Task brief:
Every record, apart from its pictures, should be repeated exactly.

(Stored items from a collection)
******************************

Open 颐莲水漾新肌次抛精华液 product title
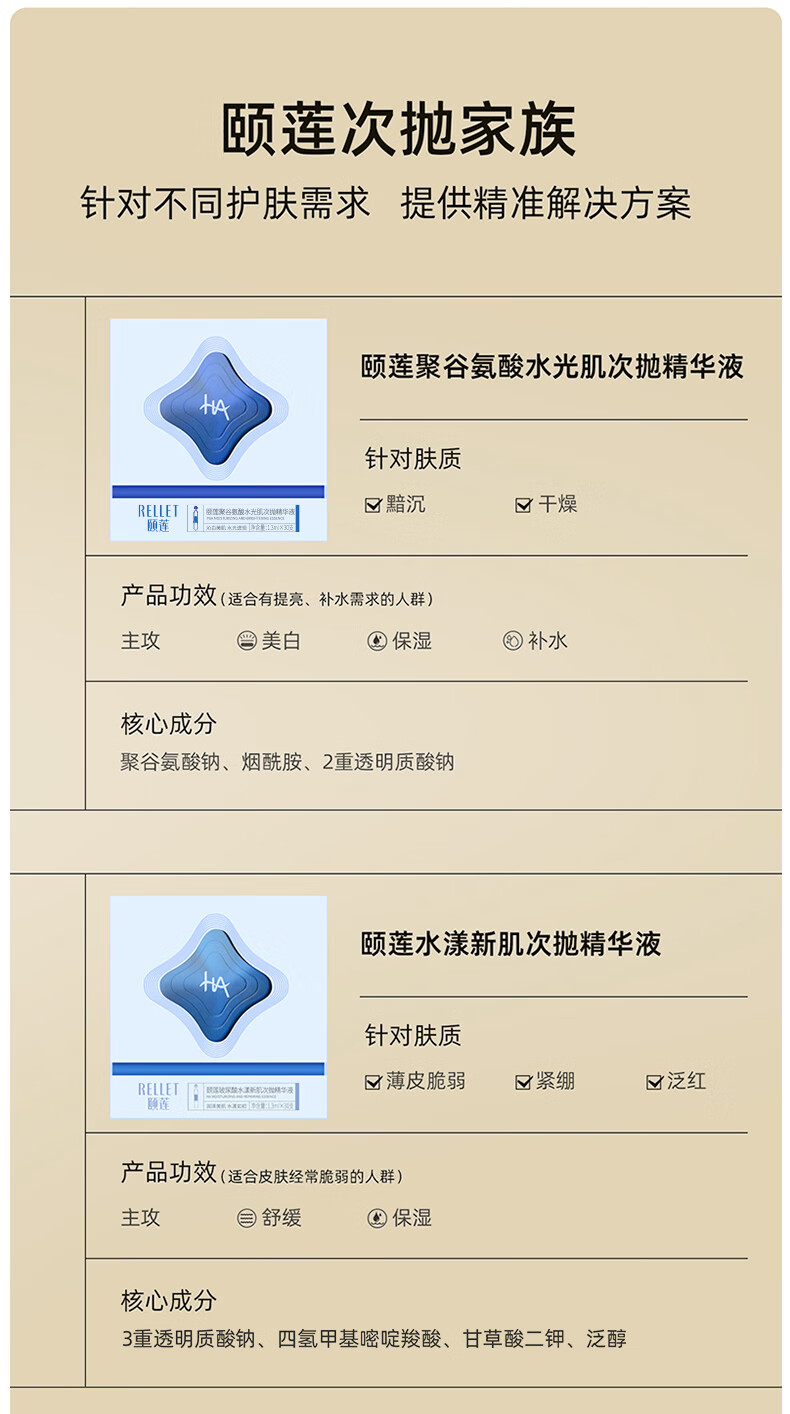 point(511,944)
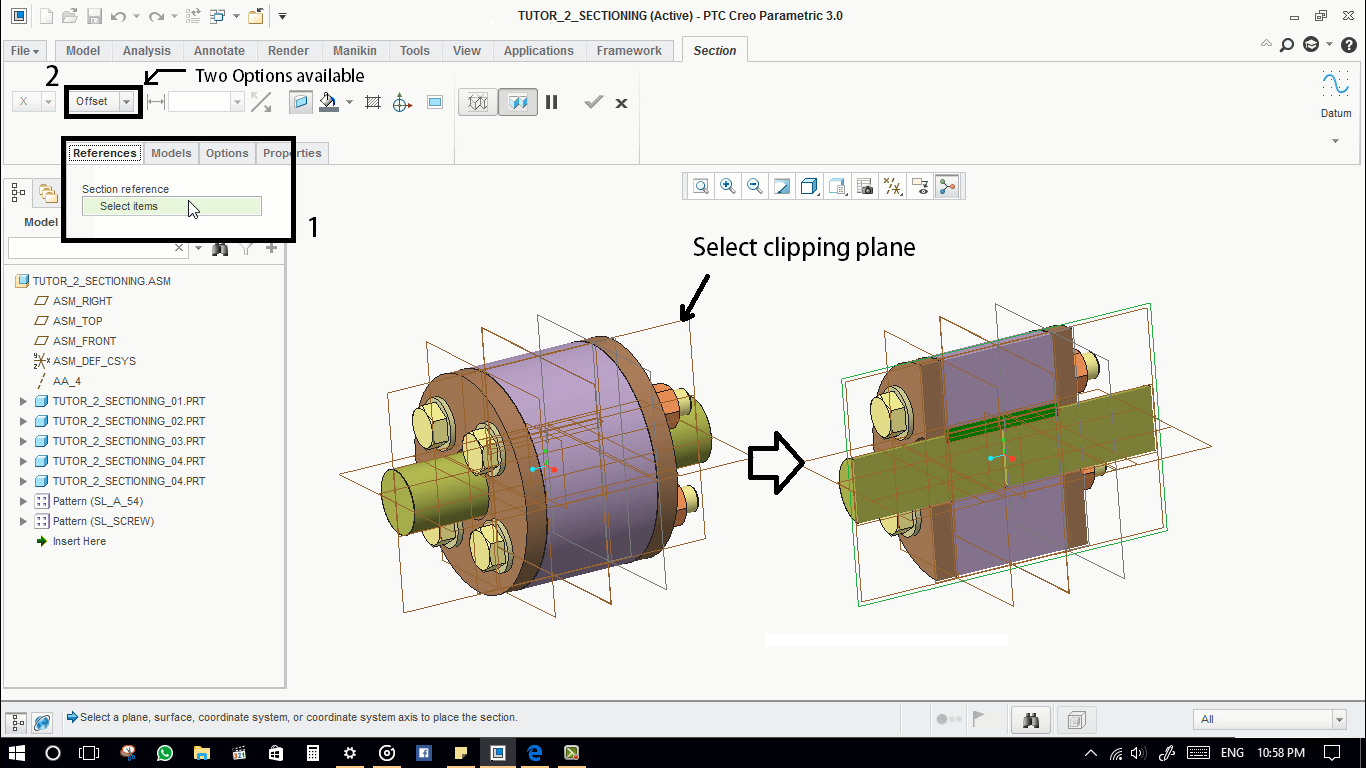This screenshot has width=1366, height=768.
Task: Click the Zoom In magnifier icon
Action: [728, 186]
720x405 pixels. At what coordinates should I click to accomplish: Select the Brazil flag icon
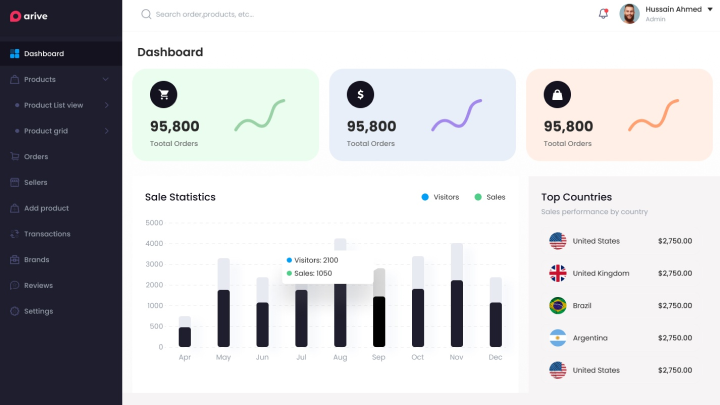(557, 305)
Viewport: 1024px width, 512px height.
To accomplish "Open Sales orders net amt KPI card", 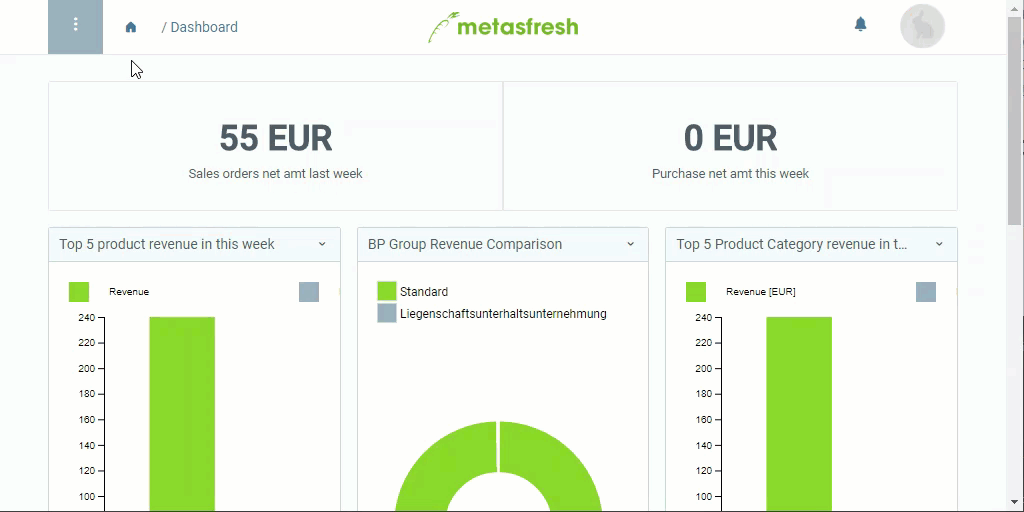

******************************

Exercise output:
Open 颐莲水漾新肌次抛精华液 product title
 point(511,944)
This screenshot has width=1366, height=768.
Task: Click the Zoom In magnifier icon
Action: [728, 186]
720x405 pixels. At what coordinates should I click to accomplish: Select the Brazil flag icon
(557, 305)
Viewport: 1024px width, 512px height.
To accomplish "Open Sales orders net amt KPI card", 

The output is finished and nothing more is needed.